→ INPUT DATA
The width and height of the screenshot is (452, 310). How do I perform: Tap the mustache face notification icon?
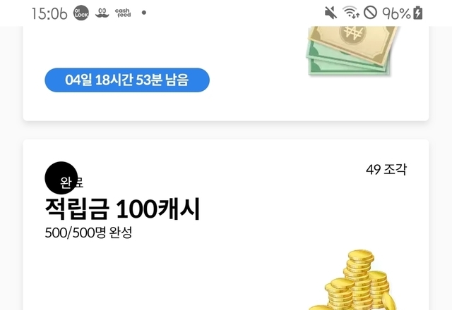pyautogui.click(x=102, y=13)
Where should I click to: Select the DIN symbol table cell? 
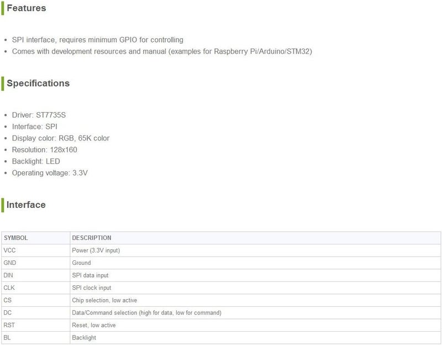coord(9,275)
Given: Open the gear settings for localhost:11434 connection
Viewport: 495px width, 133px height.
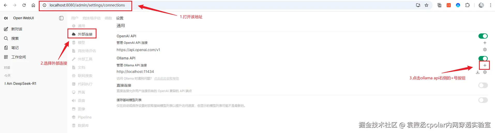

→ WORK INSTRUCTIONS
From the first line to the last, repeat the records exactly, leaving out the pictures.

→ OUTPUT OF THE TASK
The width and height of the screenshot is (452, 310). How do I perform: Tap the mustache face notification icon?
pyautogui.click(x=102, y=13)
Where should I click to: Select the DIN symbol table cell? 
coord(9,275)
Given: Open the gear settings for localhost:11434 connection
Viewport: 495px width, 133px height.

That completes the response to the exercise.